## To do
Give back every entry, exactly as written.

Records excerpted from a collection
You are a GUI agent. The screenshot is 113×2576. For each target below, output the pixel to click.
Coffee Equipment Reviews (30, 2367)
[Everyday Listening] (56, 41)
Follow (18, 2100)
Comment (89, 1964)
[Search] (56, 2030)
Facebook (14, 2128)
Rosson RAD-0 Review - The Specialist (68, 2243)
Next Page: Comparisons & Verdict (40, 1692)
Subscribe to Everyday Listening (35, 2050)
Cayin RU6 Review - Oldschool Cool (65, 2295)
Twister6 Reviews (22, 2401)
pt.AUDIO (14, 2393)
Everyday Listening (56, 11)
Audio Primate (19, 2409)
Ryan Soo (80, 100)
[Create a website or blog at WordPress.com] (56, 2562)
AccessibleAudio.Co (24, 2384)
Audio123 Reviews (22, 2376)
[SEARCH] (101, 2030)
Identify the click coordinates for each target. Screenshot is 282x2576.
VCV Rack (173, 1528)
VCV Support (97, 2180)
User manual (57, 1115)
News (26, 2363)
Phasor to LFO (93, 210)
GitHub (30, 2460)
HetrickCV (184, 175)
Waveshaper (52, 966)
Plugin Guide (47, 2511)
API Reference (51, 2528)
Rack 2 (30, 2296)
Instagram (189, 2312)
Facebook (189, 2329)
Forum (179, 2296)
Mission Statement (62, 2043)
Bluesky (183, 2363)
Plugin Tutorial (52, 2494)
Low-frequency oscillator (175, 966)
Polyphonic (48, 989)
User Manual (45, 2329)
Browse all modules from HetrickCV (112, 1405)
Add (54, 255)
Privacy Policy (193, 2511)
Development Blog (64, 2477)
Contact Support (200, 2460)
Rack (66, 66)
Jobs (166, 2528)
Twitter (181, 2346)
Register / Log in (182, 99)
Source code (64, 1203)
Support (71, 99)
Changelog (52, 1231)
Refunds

## Result below
You are a GUI agent. The screenshot is 113×2576. For each target below, output the pixel to click.
Coffee Equipment Reviews (30, 2367)
[Everyday Listening] (56, 41)
Follow (18, 2100)
Comment (89, 1964)
[Search] (56, 2030)
Facebook (14, 2128)
Rosson RAD-0 Review - The Specialist (68, 2243)
Next Page: Comparisons & Verdict (40, 1692)
Subscribe to Everyday Listening (35, 2050)
Cayin RU6 Review - Oldschool Cool (65, 2295)
Twister6 Reviews (22, 2401)
pt.AUDIO (14, 2393)
Everyday Listening (56, 11)
Audio Primate (19, 2409)
Ryan Soo (80, 100)
[Create a website or blog at WordPress.com] (56, 2562)
AccessibleAudio.Co (24, 2384)
Audio123 Reviews (22, 2376)
[SEARCH] (101, 2030)
Identify the click coordinates for each target. Screenshot is 282x2576.
VCV Rack (173, 1528)
VCV Support (97, 2180)
User manual (57, 1115)
News (26, 2363)
Phasor to LFO (93, 210)
GitHub (30, 2460)
HetrickCV (184, 175)
Waveshaper (52, 966)
Plugin Guide (47, 2511)
API Reference (51, 2528)
Rack 2 (30, 2296)
Instagram (189, 2312)
Facebook (189, 2329)
Forum (179, 2296)
Mission Statement (62, 2043)
Bluesky (183, 2363)
Plugin Tutorial (52, 2494)
Low-frequency oscillator (175, 966)
Polyphonic (48, 989)
User Manual (45, 2329)
Browse all modules from HetrickCV (112, 1405)
Add (54, 255)
Privacy Policy (193, 2511)
Development Blog (64, 2477)
Contact Support (200, 2460)
Rack (66, 66)
Jobs (166, 2528)
Twitter (181, 2346)
Register / Log in (182, 99)
Source code (64, 1203)
Support (71, 99)
Changelog (52, 1231)
Refunds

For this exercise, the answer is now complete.